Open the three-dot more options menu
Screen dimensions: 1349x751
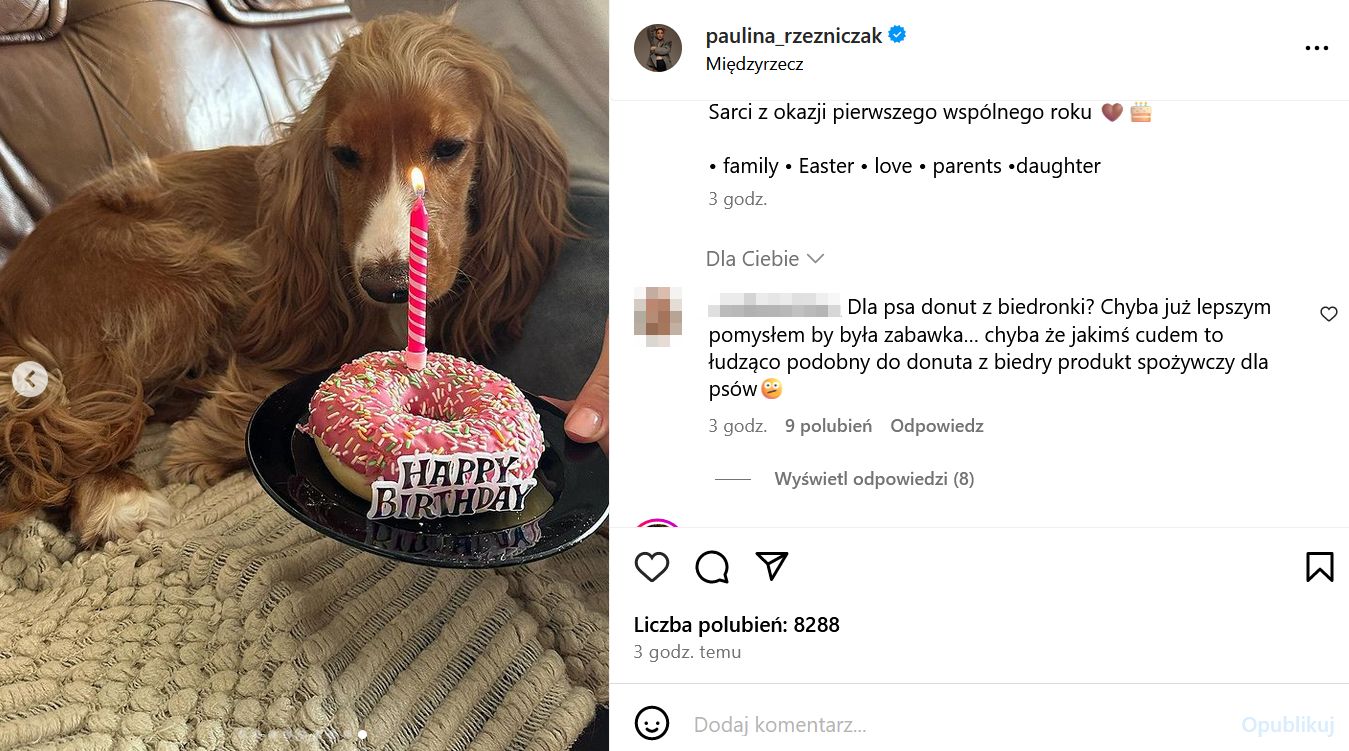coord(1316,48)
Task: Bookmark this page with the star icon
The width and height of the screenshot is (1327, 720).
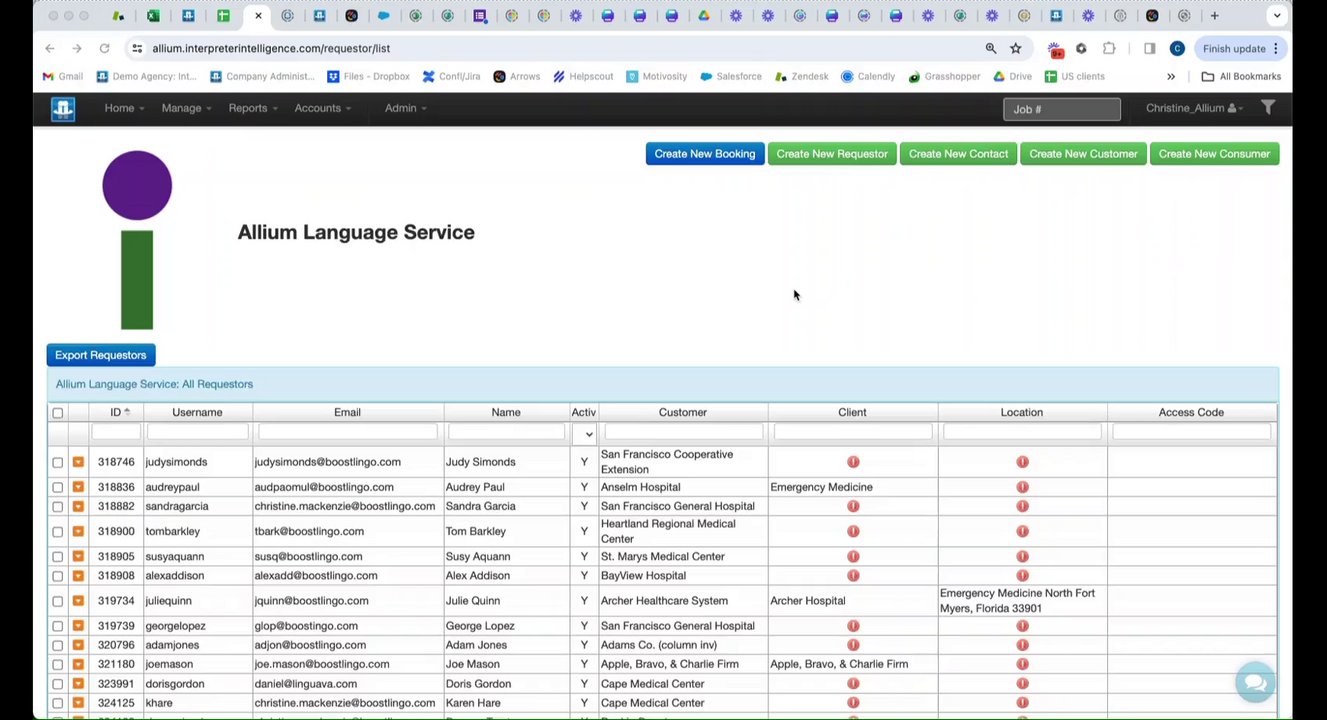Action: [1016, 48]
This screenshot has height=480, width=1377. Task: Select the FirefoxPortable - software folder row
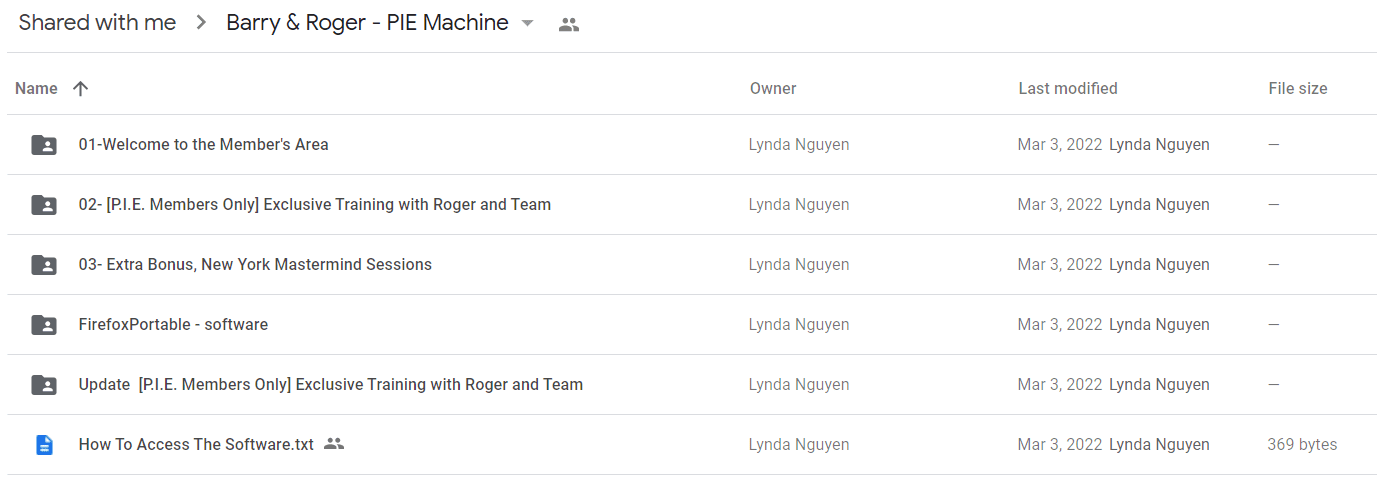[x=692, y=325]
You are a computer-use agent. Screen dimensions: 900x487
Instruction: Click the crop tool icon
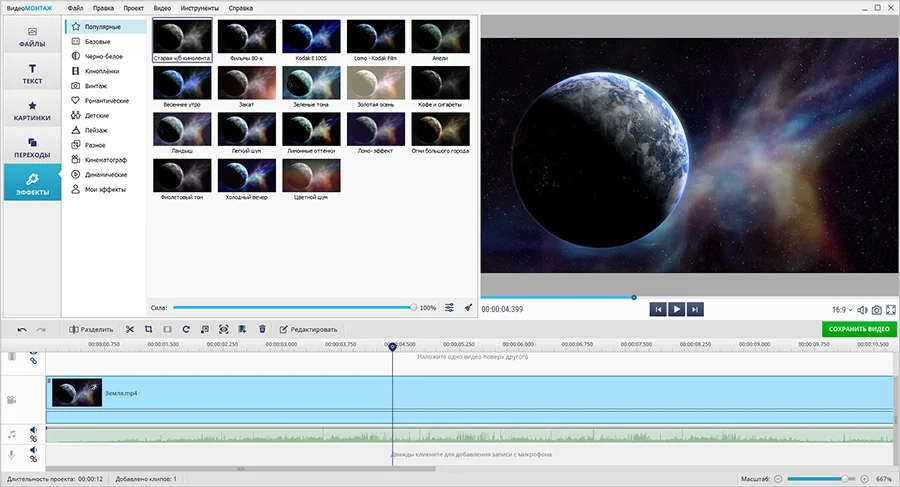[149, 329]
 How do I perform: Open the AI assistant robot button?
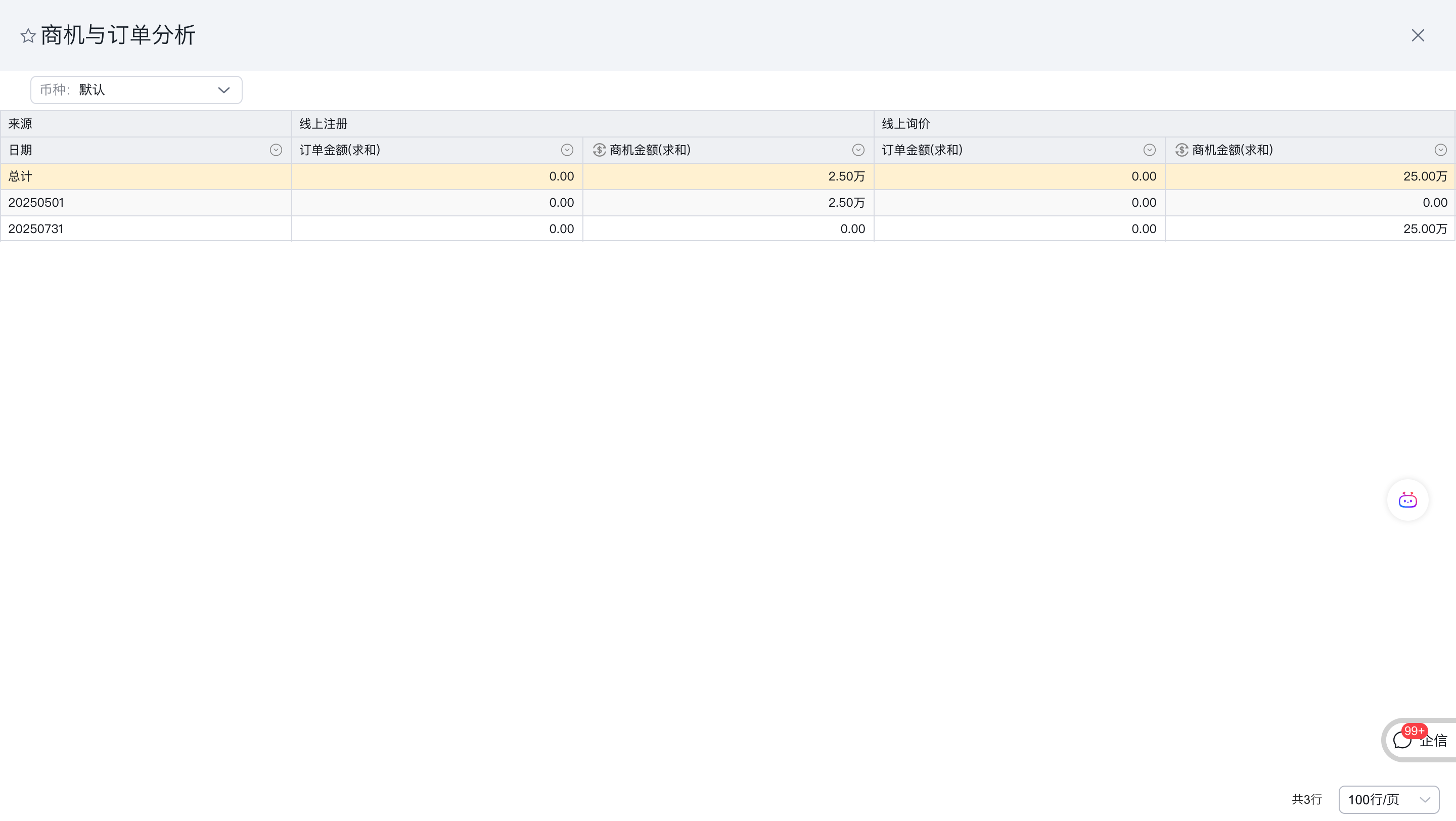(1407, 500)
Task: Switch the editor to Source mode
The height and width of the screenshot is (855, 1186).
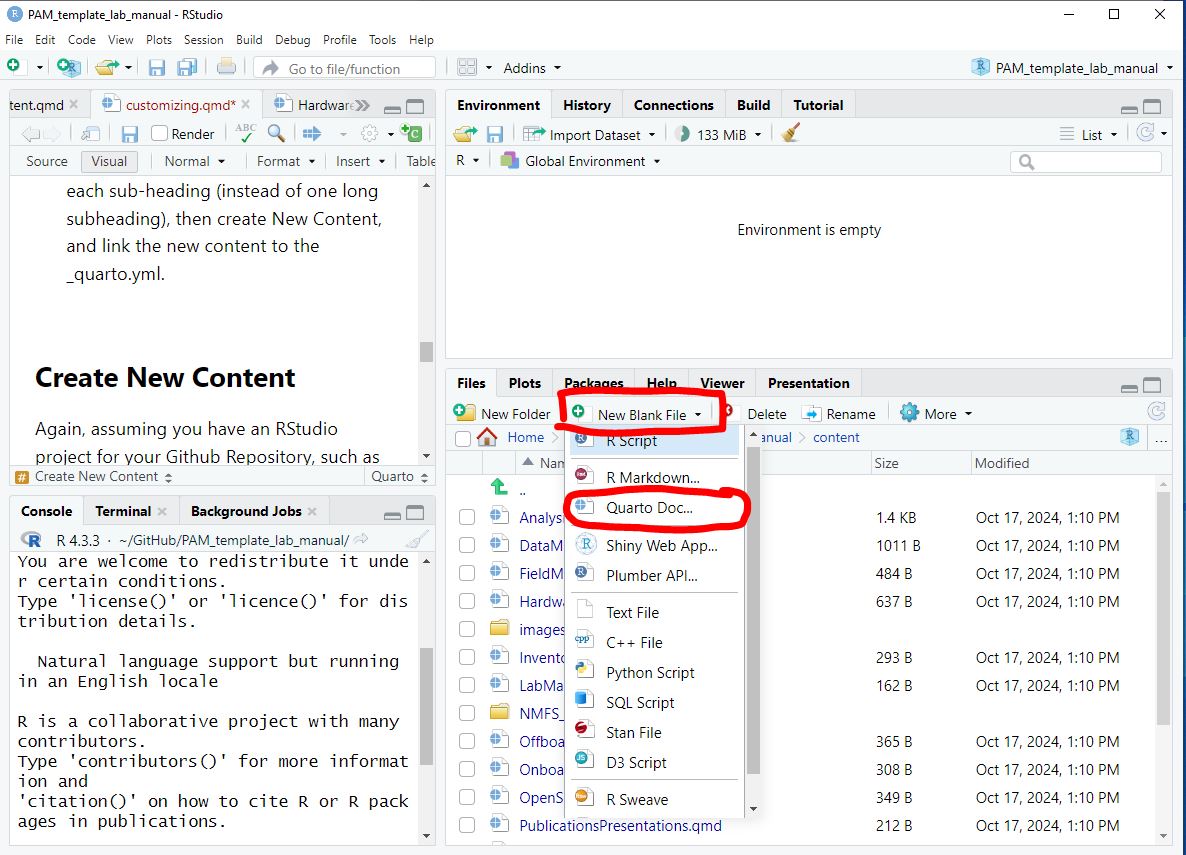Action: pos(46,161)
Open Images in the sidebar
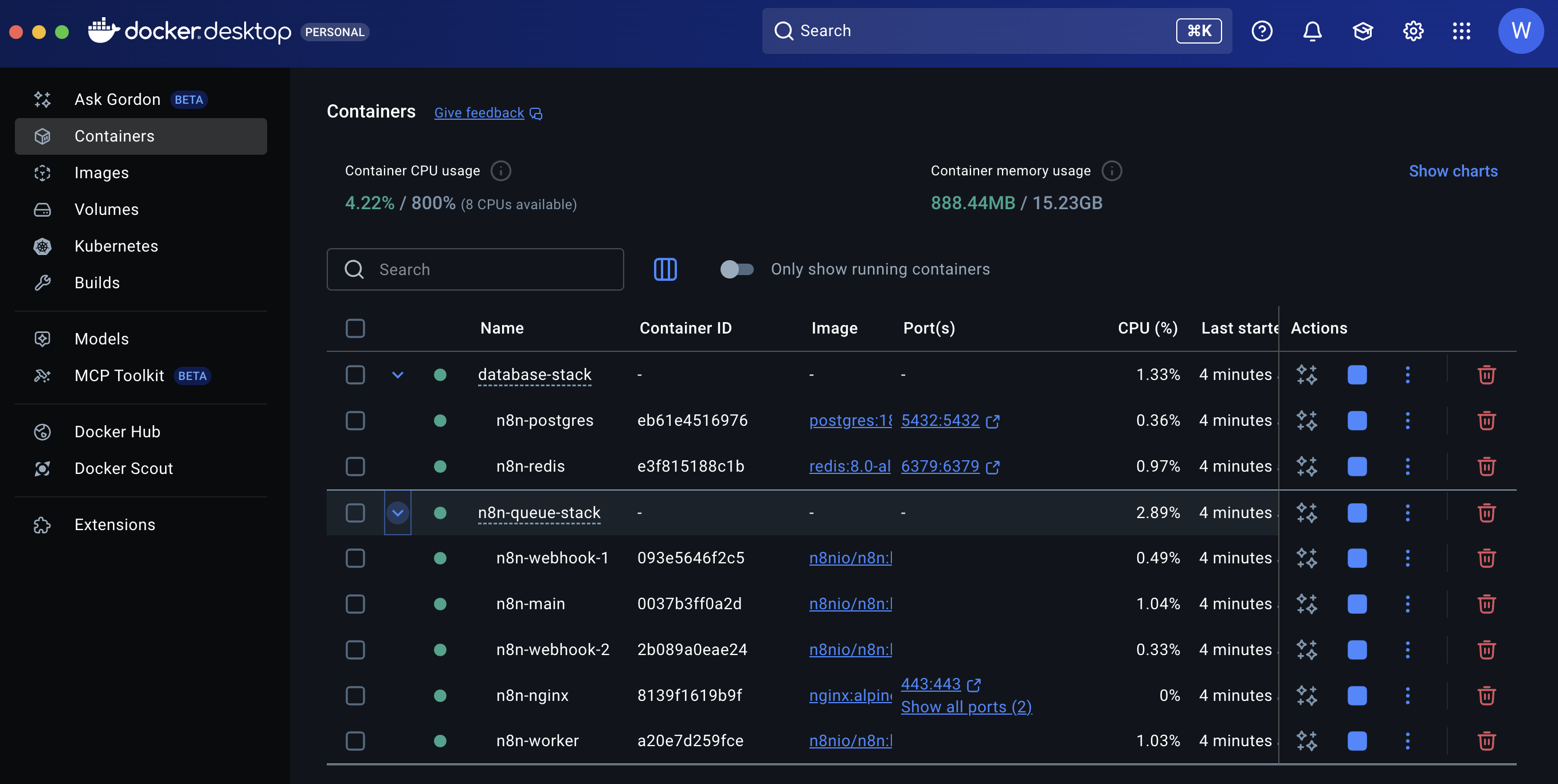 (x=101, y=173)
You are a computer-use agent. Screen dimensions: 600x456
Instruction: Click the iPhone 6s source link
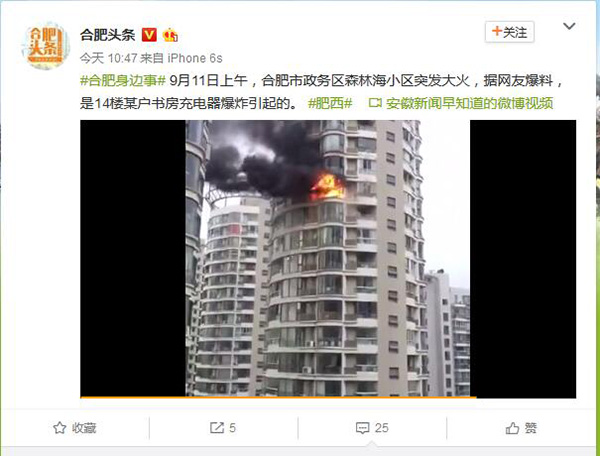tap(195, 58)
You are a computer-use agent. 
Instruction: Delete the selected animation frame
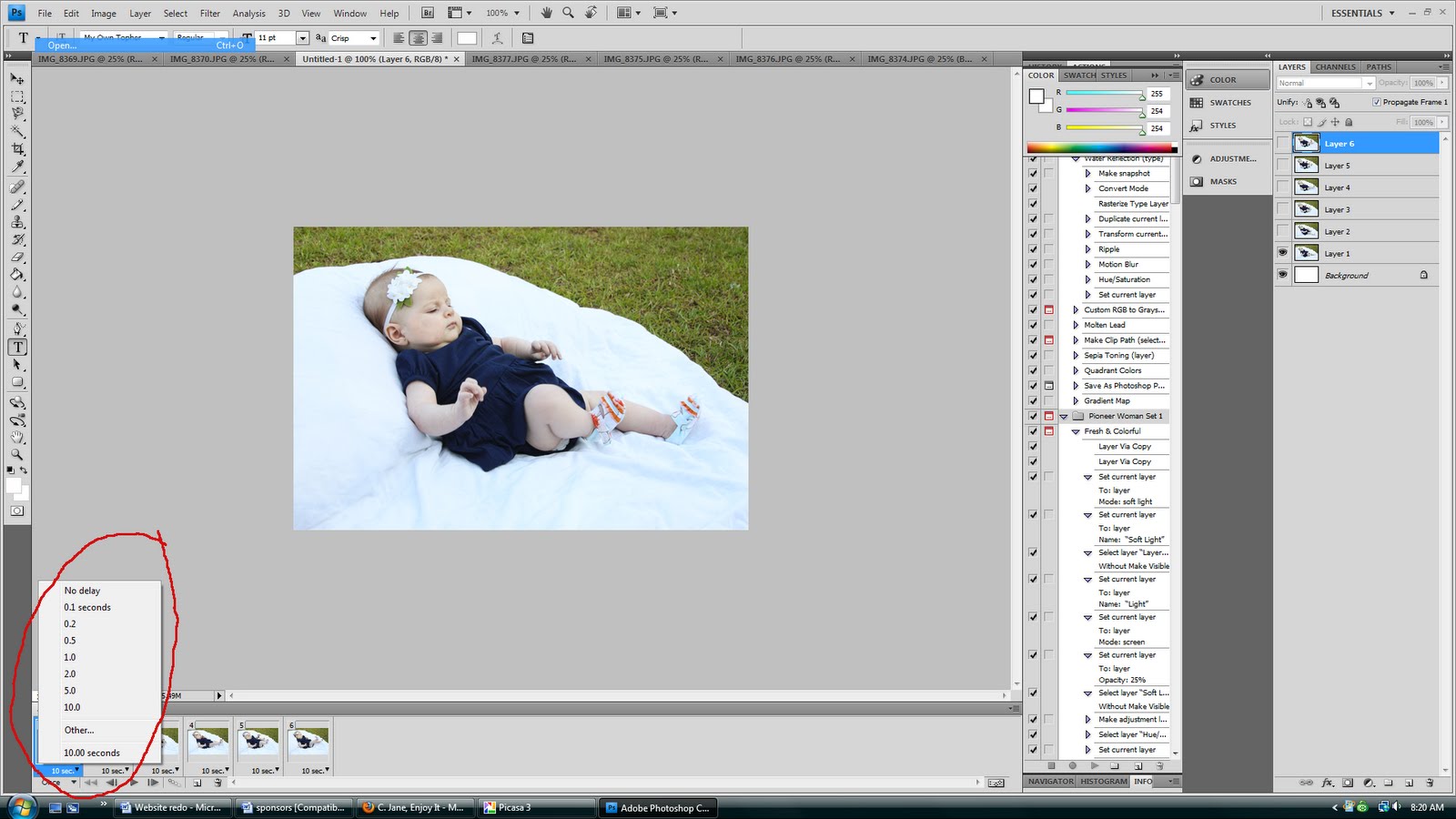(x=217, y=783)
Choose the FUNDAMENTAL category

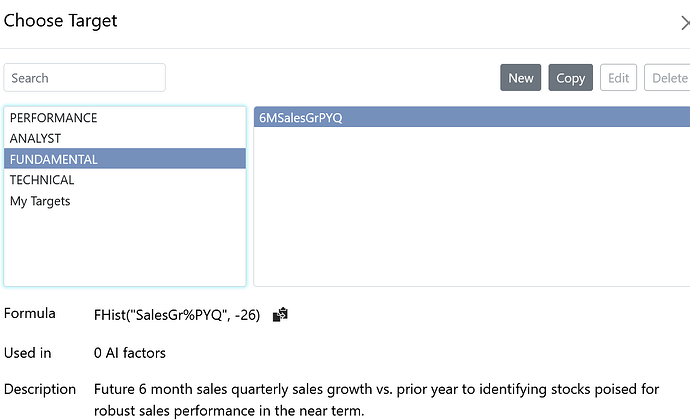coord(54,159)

--

> [Requirement]:
Rewrite the lines of the material above as a Markdown table with two columns, "Row" for the row number and "Line" for the line itself. Skip blank lines and omit the pictures.

> [Result]:
| Row | Line |
|---|---|
| 1 | Open the three-dot more options menu |
| 2 | Screen dimensions: 1349x751 |
| 3 | coord(1316,48) |
| 4 | Task: Bookmark this page with the star icon |
| 5 | The width and height of the screenshot is (1327, 720). |
| 6 | Action: [1016, 48] |
| 7 | This screenshot has height=480, width=1377. Task: Select the FirefoxPortable - software folder row |
| 8 | [x=692, y=325] |
| 9 | You are a computer-use agent. Screen dimensions: 900x487 |
| 10 | Instruction: Click the crop tool icon |
| 11 | [149, 329] |
| 12 |  How do I perform: Open the AI assistant robot button? |
| 13 | (1407, 500) |
| 14 | Task: Switch the editor to Source mode |
| 15 | The height and width of the screenshot is (855, 1186). |
| 16 | Action: pos(46,161) |
| 17 | Open Images in the sidebar |
| 18 |  (x=101, y=173) |
| 19 | You are a computer-use agent. Screen dimensions: 600x456 |
| 20 | Instruction: Click the iPhone 6s source link |
| 21 | tap(195, 58) |
| 22 | You are a computer-use agent.  |
| 23 | Instruction: Delete the selected animation frame |
| 24 | (x=217, y=783) |
| 25 | Choose the FUNDAMENTAL category |
| 26 | coord(54,159) |